▸ INFORMATION:
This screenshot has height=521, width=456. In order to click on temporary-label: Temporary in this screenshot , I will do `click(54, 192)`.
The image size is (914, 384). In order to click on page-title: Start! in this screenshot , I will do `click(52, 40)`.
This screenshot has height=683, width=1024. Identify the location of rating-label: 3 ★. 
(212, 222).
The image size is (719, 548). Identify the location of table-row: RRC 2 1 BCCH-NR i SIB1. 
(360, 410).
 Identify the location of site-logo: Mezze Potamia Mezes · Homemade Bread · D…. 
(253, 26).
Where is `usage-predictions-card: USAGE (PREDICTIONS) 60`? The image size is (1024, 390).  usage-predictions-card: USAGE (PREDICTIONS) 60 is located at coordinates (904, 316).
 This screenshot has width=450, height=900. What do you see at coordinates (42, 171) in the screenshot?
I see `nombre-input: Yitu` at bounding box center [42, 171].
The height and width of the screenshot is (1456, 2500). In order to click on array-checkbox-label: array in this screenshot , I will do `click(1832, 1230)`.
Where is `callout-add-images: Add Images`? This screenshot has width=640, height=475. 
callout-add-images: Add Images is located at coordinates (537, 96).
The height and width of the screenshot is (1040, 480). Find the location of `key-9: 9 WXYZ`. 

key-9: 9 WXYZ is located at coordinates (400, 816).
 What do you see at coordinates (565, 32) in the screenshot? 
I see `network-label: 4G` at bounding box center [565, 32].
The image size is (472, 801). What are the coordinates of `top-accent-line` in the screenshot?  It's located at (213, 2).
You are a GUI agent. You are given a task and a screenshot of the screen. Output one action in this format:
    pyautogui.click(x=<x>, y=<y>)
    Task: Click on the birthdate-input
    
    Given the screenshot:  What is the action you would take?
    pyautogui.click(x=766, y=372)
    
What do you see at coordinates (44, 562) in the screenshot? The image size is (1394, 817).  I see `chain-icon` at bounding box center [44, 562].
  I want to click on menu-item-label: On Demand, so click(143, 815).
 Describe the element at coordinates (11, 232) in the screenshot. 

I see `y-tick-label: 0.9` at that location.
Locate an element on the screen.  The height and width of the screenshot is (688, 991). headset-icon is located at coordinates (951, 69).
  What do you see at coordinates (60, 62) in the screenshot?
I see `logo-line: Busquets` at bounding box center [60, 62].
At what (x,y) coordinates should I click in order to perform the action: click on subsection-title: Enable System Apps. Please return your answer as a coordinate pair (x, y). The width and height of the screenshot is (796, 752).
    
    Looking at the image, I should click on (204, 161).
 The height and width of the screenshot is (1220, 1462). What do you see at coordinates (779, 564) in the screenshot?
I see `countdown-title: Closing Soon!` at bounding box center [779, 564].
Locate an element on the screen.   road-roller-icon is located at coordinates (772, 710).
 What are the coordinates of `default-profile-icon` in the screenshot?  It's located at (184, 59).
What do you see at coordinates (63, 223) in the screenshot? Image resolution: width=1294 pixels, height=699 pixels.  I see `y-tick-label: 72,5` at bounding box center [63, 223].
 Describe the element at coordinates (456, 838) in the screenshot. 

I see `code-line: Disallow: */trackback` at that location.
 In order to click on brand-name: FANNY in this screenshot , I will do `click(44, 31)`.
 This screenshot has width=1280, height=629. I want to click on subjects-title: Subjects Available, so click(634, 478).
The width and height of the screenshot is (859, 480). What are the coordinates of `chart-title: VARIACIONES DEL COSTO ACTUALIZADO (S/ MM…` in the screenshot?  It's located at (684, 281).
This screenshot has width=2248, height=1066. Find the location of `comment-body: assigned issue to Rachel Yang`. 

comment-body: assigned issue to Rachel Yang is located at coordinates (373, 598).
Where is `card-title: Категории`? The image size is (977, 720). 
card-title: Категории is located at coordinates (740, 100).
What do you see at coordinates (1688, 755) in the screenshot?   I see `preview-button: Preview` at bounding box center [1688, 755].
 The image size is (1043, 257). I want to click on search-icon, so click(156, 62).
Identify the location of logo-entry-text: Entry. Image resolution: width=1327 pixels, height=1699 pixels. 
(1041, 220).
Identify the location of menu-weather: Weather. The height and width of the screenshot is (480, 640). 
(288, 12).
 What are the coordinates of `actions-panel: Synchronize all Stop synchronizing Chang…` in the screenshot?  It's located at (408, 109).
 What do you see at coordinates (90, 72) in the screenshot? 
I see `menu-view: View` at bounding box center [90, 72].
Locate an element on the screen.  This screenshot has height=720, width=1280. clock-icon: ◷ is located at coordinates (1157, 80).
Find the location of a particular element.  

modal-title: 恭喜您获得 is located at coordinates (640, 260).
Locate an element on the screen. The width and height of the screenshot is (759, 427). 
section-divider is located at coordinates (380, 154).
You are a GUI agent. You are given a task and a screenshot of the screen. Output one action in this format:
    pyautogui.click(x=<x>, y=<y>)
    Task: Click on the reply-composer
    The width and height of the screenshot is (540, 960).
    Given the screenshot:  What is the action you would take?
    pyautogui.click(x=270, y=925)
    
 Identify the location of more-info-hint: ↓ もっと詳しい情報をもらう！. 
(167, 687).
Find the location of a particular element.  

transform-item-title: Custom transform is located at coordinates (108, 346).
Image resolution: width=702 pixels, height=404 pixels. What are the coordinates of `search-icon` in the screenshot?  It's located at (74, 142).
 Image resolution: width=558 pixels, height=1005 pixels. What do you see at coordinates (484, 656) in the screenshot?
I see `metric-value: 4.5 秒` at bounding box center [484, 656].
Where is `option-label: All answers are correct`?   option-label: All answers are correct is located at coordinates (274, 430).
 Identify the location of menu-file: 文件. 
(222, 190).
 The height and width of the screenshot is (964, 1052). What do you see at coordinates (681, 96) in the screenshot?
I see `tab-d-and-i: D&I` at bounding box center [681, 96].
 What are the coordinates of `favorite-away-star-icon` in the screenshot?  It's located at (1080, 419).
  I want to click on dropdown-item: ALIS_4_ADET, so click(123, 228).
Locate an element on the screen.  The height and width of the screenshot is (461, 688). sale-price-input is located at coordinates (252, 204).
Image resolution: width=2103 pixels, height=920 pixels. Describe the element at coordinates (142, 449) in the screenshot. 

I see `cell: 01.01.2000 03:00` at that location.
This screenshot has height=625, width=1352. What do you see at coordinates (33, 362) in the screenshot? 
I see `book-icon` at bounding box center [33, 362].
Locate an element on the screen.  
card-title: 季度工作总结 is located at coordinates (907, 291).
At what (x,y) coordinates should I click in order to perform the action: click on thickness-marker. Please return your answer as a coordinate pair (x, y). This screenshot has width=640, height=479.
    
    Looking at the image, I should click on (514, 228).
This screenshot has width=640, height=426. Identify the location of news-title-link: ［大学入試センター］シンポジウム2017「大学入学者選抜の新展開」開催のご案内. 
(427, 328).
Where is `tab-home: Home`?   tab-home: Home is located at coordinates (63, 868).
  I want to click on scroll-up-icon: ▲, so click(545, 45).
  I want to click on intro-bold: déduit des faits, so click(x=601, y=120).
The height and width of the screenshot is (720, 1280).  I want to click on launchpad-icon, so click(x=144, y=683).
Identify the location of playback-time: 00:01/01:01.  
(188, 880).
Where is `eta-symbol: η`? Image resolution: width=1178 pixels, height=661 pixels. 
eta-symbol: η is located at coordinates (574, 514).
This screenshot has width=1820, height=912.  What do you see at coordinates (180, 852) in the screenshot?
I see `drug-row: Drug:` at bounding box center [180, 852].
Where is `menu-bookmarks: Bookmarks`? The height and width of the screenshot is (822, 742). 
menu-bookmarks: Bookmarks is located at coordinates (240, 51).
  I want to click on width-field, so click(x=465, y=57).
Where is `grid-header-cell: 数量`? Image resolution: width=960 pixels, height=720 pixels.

▸ ASSIGNMENT: Pick out every line above that contains the word "assigned" and copy each of those lines in full.

▸ COMPLETED TASK:
This screenshot has width=2248, height=1066. Find the location of `comment-body: assigned issue to Rachel Yang`. 
comment-body: assigned issue to Rachel Yang is located at coordinates (373, 598).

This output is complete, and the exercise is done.